Modelling articles were subsequently cited in a mean of 22·5 articles (median: seven citations per article); many articles had either never or almost never been cited at the time we retrieved the information from the SCI database. The overall citation list, built as detailed in the Methods section, includes 971 distinct articles, published in 321 different journals.
Interaction of modelling with other approaches
According to the journal in which they were published, the 971 citations and 1373 references of the 60 selected modelling articles were assigned to one of the six scientific classes defined above (Table 2). The resulting proportional scientific inflows and outflows to and from mathematical models are illustrated in Figure 1.
Among both inflows and outflows, the most frequent category was clinical medicine, with about 50% of the articles, followed by biology. All other categories represented less than 10% of either flows. Despite these similarities, the distribution of citations among the six scientific classes differed significantly from that of references (χ2 test, P<0·001). This difference might reflect, in particular, the slightly more frequent outflow towards biology (35% of citations were made in articles published in journals from the biology class) than the inflow from biology (30% of references listed articles published in journals from the biology class). Another notable discrepancy concerns ‘multidisciplinary sciences’ journals, which are more often referenced in modelling articles (8% of all references) than they publish articles citing modelling studies (5% of all citations).

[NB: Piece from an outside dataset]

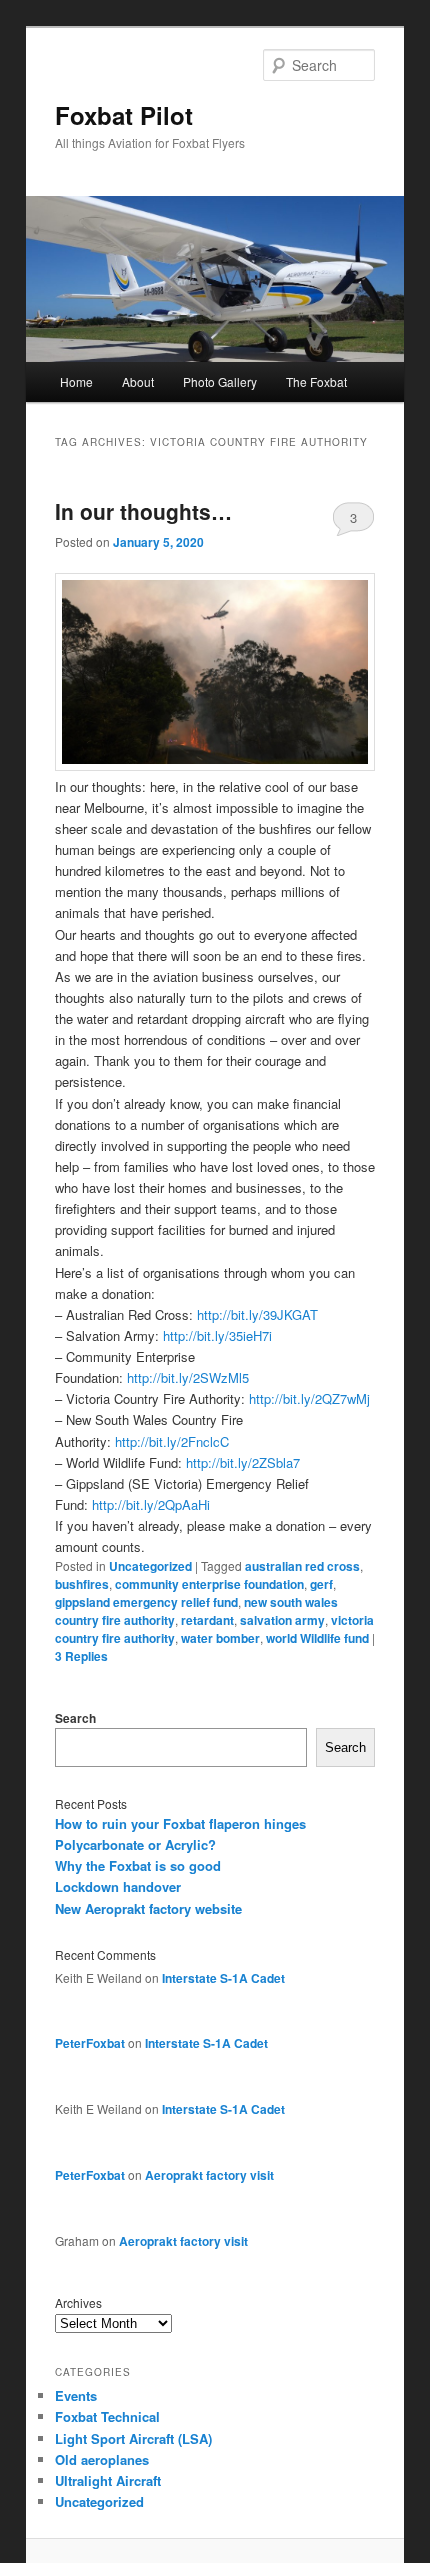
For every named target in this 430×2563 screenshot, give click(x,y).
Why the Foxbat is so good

To analyse potential trends in the temporal evolution of the relationship between modelling and other scientific fields, we also studied the inflows and outflows separately for each year considered (1993–2006). The distributions of references and citations among different scientific classes did not change markedly over years.
Evolution of the number of published modelling articles
Figure 2a reports the number of articles from the list divided by the total number of publications included in the SCI database, both according to the year of publication. Although we searched for articles uniformly over the last 15 years, the annual number of published mathematical modelling articles on antibiotic resistance in our list increased progressively over time, even when normalized to the total number of publications included in the SCI database at corresponding years for correction on the overall publication size (Spearman trend test, P<0·01).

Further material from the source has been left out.